* _Activity_
Reproduce each of the entries that follow, exactly.

=== Section Start ===

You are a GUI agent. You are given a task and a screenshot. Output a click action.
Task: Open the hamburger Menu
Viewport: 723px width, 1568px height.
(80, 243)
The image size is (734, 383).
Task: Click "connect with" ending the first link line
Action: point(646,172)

=== Section End ===

* _Answer to this problem_
You are a GUI agent. You are given a task and a screenshot. Output a click action.
Task: Open the hamburger Menu
Viewport: 723px width, 1568px height.
(80, 243)
The image size is (734, 383).
Task: Click "connect with" ending the first link line
Action: point(646,172)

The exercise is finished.